__AUFGABENSTELLUNG__
Welche Figur spielt Owen Peter Read laut dem Textauszug über die Theaterinszenierung?

__TEXTAUSZUG__
Bild: JR Berliner Ensemble

Wenn es also eines Symbols für die Krise von Reeses zentraler Idee für sein Theater bedurft hätte, wäre Amir das perfekte. Doch weil das Theater eben auch ein Ort der Widersprüche ist, wird aus dem 90-minütigen Abend etwas gänzlich anderes: ein Ausweg vielleicht, eine Alternative, vor allem aber ein Aufbruch. Oder, ihr Ensemble und Bühnenbildnerin Franziska Bornkamm, machen aus Salazars Stoff das Porträt eines Lebens als Endlosschleife, als Wiederholung, als Nicht-vom-Fleck-Kommen. Das beginnt bei der Bühne: Eine massive Wand nimmt sie ein, drehbar, unüberwindlich. Gegen sie rennen die Figuren an und sie treibt sie vor sich her, stets im Kreis. Um sie herum trainieren sie an Sandsack und im Schattenboxen, rennen, bringen, kämpfen auf der Stelle. Im Hintergrund eine Art Büro: Darin sitzt Owen Peter Read als Ausländeramt-Mitarbeiter Herr Winter, der nichts anderes tut, als immer und immer und immer wieder die Duldung der Titelfigur, einem aus dem durch das berüchtigte Massaker bekannt gewordenen libanesischen Flüchtlingslager Sabra stammendem Palästinense, zu verlängern. Und so sitzt dieser Amir fest in seinem Leben, das keines ist, sondern ein Wartezustand, seine Welt eine Gefängniszelle.

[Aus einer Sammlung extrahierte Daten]
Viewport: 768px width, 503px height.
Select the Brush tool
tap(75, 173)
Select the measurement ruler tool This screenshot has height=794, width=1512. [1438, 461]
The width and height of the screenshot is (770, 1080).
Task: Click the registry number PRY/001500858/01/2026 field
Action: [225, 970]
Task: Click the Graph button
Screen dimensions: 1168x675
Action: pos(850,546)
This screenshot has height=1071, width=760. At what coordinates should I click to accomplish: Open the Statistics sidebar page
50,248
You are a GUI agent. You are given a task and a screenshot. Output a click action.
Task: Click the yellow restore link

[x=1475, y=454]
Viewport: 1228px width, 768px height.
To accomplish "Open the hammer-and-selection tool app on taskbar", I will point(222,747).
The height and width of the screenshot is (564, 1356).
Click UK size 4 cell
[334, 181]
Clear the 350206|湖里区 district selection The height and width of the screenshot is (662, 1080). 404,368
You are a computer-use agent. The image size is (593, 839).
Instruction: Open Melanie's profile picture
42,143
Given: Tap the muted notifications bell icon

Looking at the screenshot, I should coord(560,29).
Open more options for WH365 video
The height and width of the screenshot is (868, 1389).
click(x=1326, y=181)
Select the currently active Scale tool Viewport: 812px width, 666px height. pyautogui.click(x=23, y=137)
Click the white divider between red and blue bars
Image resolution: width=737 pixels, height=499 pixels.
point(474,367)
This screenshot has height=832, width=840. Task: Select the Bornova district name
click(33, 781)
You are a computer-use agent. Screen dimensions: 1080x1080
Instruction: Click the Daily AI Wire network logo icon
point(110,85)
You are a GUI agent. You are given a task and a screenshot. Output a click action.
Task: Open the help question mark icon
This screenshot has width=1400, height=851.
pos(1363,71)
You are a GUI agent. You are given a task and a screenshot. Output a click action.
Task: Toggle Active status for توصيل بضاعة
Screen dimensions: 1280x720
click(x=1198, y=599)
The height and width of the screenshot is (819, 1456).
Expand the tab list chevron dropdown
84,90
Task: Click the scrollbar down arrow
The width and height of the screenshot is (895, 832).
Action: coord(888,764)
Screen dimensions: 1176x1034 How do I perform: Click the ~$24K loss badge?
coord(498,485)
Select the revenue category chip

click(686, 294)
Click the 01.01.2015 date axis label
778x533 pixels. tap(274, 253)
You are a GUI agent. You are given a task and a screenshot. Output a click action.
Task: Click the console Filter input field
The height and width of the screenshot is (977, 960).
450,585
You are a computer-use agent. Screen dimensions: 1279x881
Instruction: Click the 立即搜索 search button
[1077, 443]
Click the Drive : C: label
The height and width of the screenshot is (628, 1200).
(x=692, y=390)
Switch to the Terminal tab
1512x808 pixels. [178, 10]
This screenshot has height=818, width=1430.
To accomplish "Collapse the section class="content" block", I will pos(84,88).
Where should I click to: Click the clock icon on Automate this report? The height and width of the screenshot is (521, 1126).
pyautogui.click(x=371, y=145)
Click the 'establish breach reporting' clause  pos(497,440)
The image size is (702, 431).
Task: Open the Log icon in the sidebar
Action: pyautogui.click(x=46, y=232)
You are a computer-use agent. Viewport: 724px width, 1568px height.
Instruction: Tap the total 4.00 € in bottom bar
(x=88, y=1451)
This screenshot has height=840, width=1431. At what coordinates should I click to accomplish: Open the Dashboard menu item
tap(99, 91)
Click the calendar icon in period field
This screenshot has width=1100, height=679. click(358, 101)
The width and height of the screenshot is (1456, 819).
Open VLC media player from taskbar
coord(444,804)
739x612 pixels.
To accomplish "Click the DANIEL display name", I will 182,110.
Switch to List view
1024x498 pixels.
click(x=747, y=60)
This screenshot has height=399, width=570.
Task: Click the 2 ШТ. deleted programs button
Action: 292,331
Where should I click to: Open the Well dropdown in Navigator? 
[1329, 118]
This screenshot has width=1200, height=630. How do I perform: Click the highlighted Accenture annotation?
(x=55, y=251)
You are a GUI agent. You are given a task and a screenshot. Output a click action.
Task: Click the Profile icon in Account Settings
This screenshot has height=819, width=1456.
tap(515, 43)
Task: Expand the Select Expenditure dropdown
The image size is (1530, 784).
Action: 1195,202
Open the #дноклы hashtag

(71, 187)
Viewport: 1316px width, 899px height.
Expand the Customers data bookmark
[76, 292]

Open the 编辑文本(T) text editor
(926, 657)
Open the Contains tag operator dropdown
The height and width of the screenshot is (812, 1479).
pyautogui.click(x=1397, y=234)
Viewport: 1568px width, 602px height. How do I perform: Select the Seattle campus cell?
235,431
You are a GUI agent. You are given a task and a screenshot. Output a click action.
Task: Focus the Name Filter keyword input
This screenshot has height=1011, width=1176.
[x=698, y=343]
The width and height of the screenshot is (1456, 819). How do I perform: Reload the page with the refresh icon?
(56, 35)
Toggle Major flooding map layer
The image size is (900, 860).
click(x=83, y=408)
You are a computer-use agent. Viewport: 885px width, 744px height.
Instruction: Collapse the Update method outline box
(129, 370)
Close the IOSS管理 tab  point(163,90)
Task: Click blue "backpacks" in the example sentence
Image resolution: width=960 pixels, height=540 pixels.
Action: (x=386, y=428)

__ERGEBNIS__
Er spielt Herrn Winter, einen Mitarbeiter des Ausländeramts.